In Montevideo, saying "Casavalle" is no longer just naming a neighborhood. It is pronouncing an emergency.
The 2023 numbers are so stark that they allow no euphemisms: Casavalle's basin closed the year with a rate of 36.8 homicides per 100,000 inhabitants, almost four times above the national average (which is around 9.5-10 per 100,000 according to the latest official data from the Ministry of the Interior).
The deaths
Translated to everyday life: in Casavalle, people are killed four times more than in the rest of Uruguay.

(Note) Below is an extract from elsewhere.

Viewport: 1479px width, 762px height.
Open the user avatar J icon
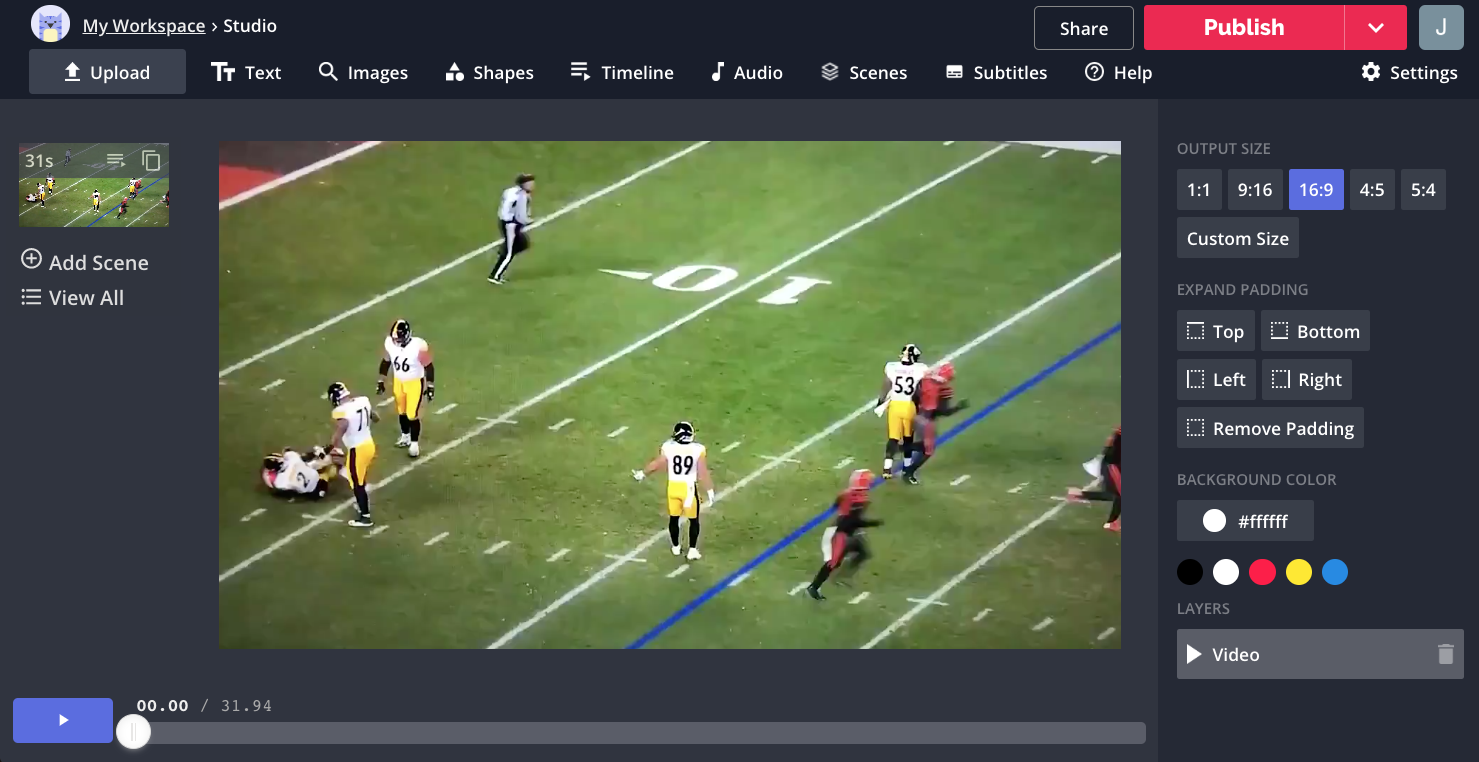pyautogui.click(x=1441, y=28)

That is only counting completed homicides. If attempted homicides, shootouts, firearm injuries, violent robberies, and drug extortion are added, the sense of a permanent siege ceases to be "perception" and becomes a diagnosis.

Residents say it bluntly: "Here, crime rules." It is not a campaign slogan or a sensationalist headline.

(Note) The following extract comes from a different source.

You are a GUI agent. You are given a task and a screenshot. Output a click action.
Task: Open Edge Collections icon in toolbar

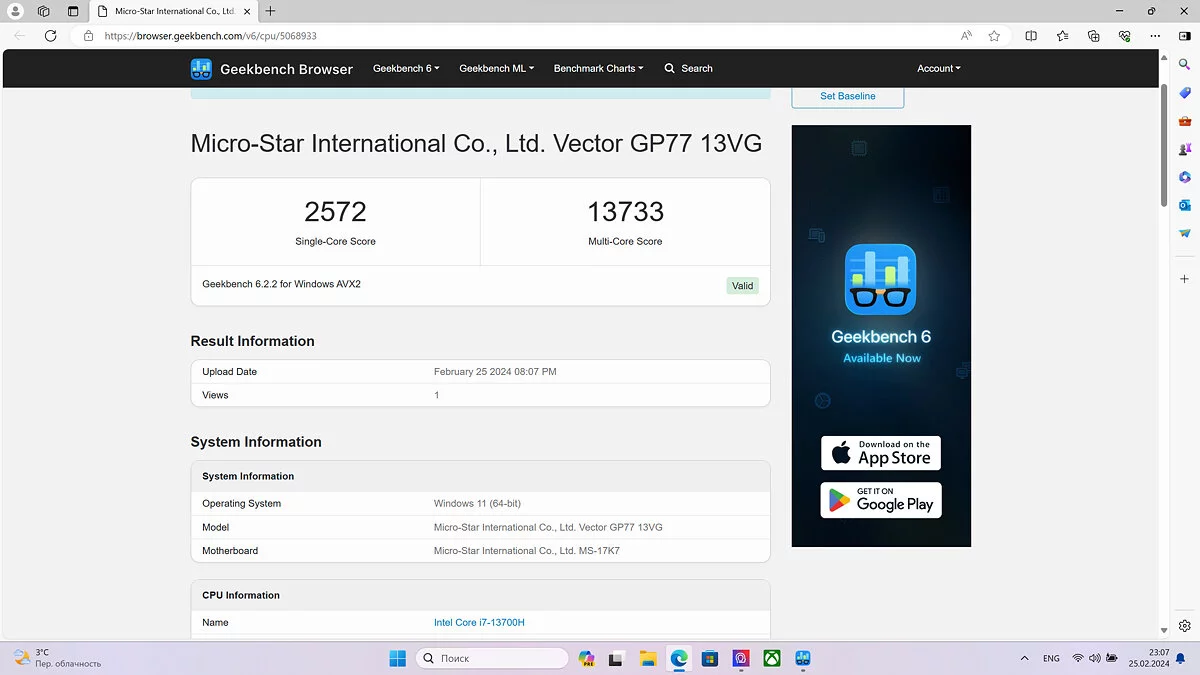coord(1093,36)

It is the summary given by mothers who do not let their children go out after six in the evening, shopkeepers who pay "tolls" to be able to open their shutters, and teenagers who know perfectly well which corner not to stop at because "it's a drug dealing spot."
The State retreated
The State, in practice, retreated. There is a police presence, yes, but it is intermittent and almost always reactive: it arrives after the shooting, not before.
Video surveillance cameras help clarify some cases, but they do not prevent anything when criminals act barefaced and with long guns.
The public school lost ground; there are classes that end at 4 p.m. because after that "it gets dangerous."
Buses divert their routes or simply do not enter certain areas when the sun goes down.